## What you should do
Reproduce the listing below word for word, leaving out the pictures.

## Information provided
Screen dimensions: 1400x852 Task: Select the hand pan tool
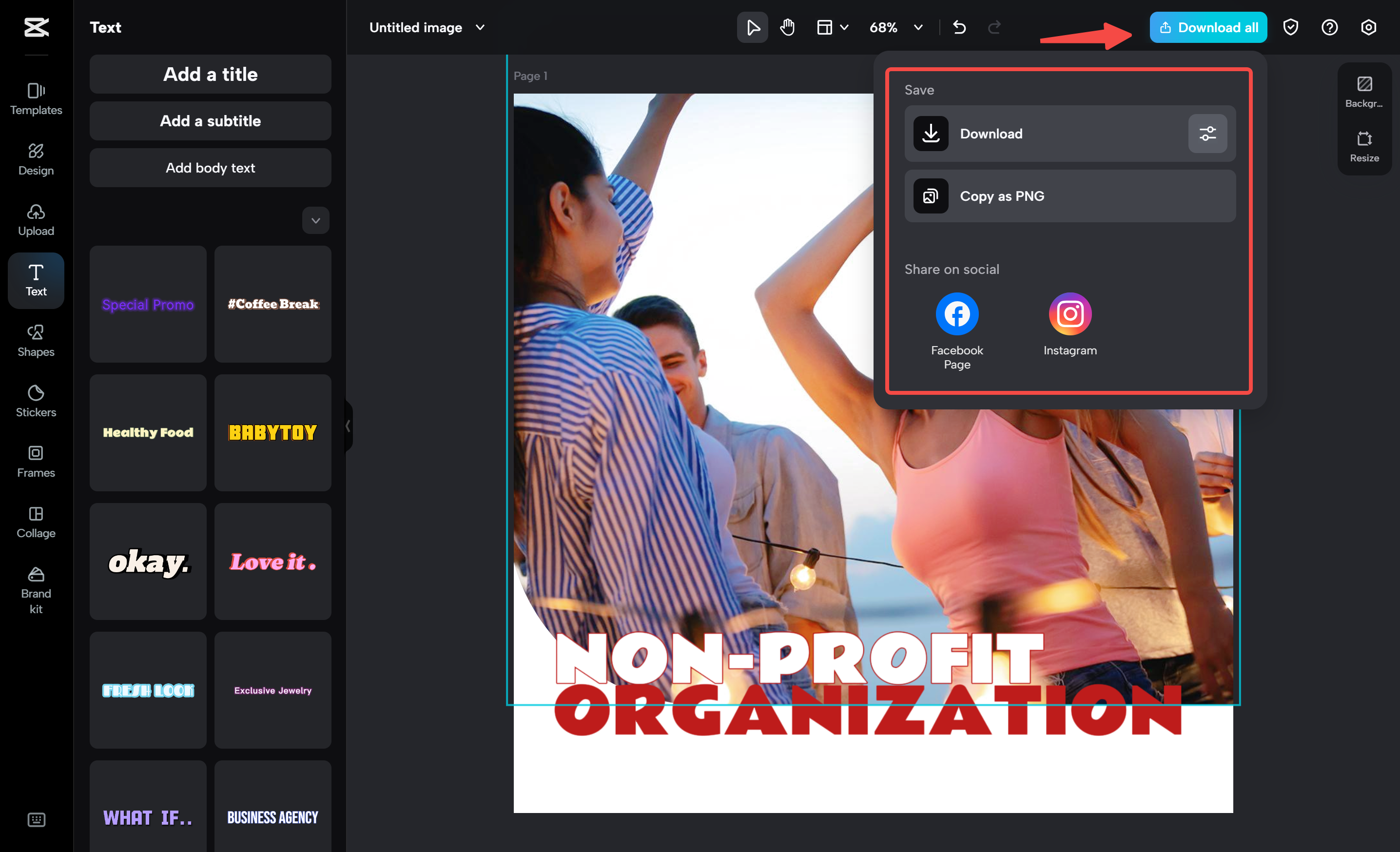click(x=787, y=27)
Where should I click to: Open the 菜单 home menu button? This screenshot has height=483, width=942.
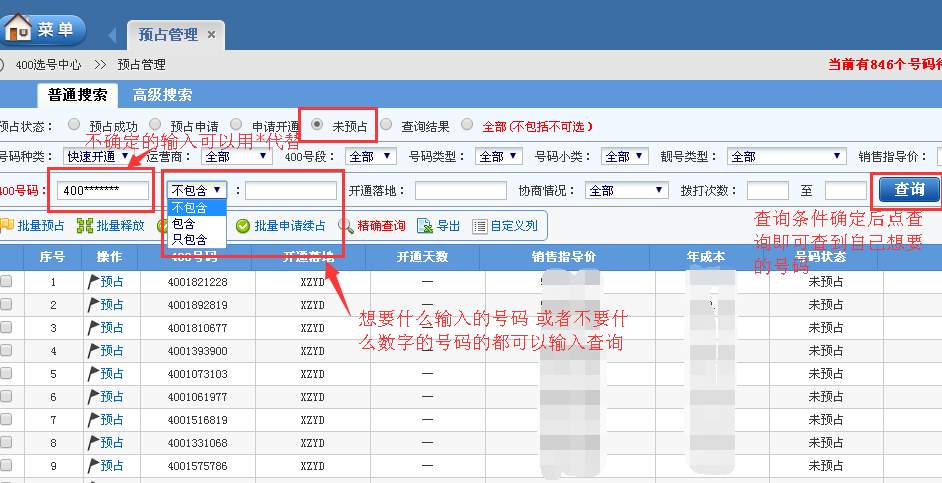(x=42, y=29)
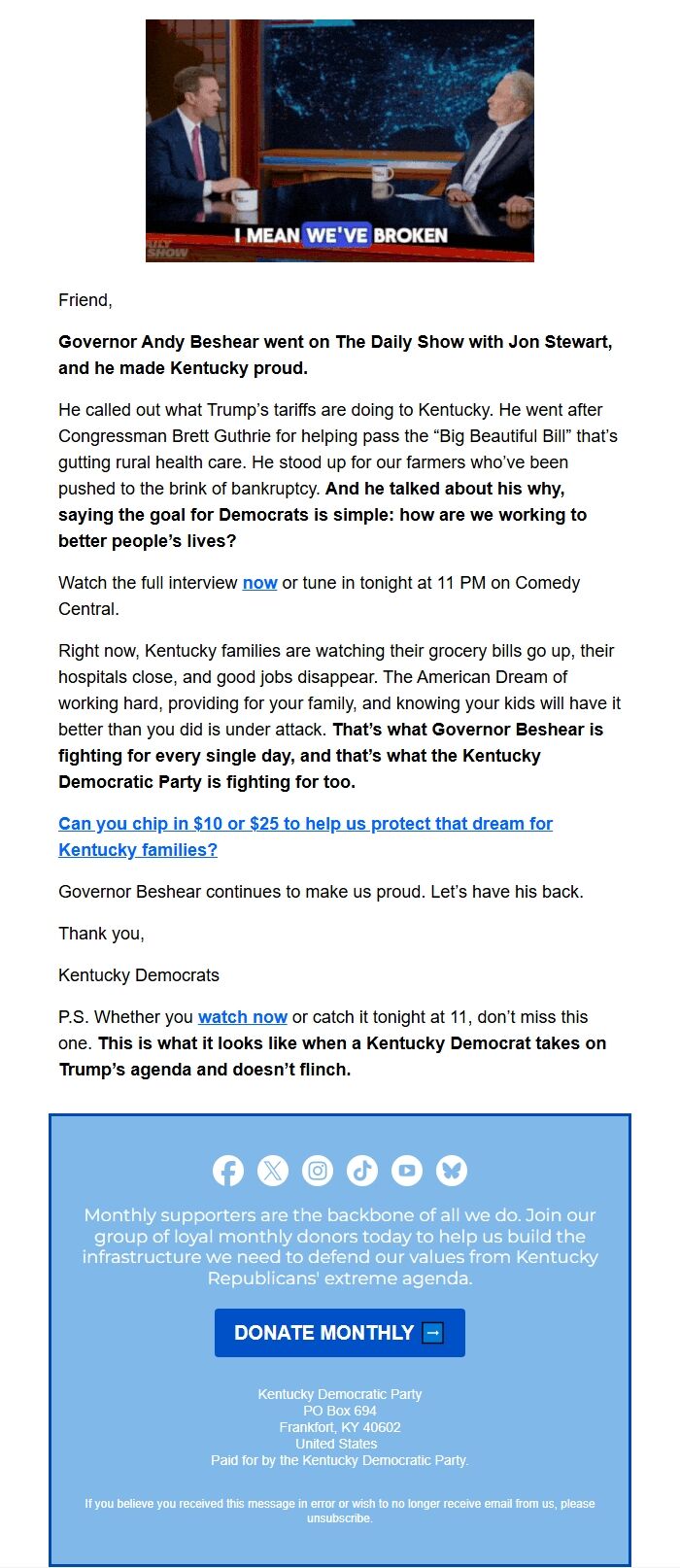Click the TikTok icon

click(362, 1171)
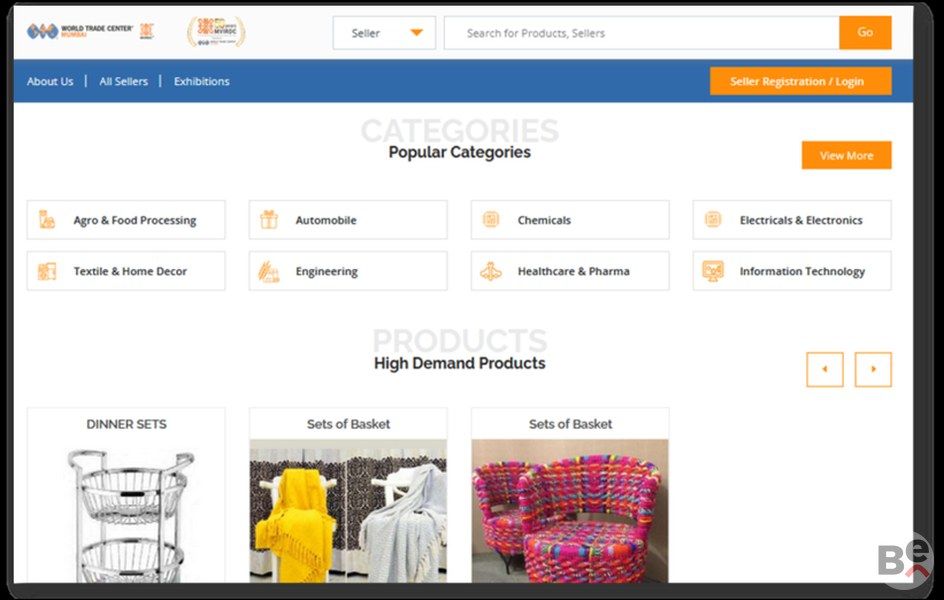Click the Information Technology monitor icon
Image resolution: width=944 pixels, height=600 pixels.
click(x=713, y=271)
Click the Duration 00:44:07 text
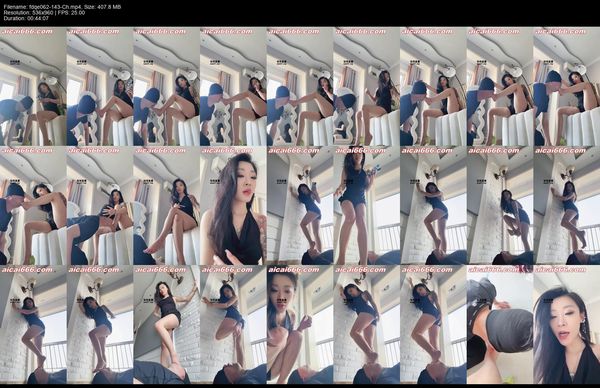 click(26, 18)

## Response
Screen dimensions: 1400x852 Task: Select the hand pan tool
click(x=787, y=27)
Where should I click to: Open the 菜单 home menu button? This screenshot has height=483, width=942.
(x=42, y=29)
Click the TikTok icon

click(362, 1171)
Click the Information Technology monitor icon
Image resolution: width=944 pixels, height=600 pixels.
click(x=713, y=271)
Click the Duration 00:44:07 text
 click(26, 18)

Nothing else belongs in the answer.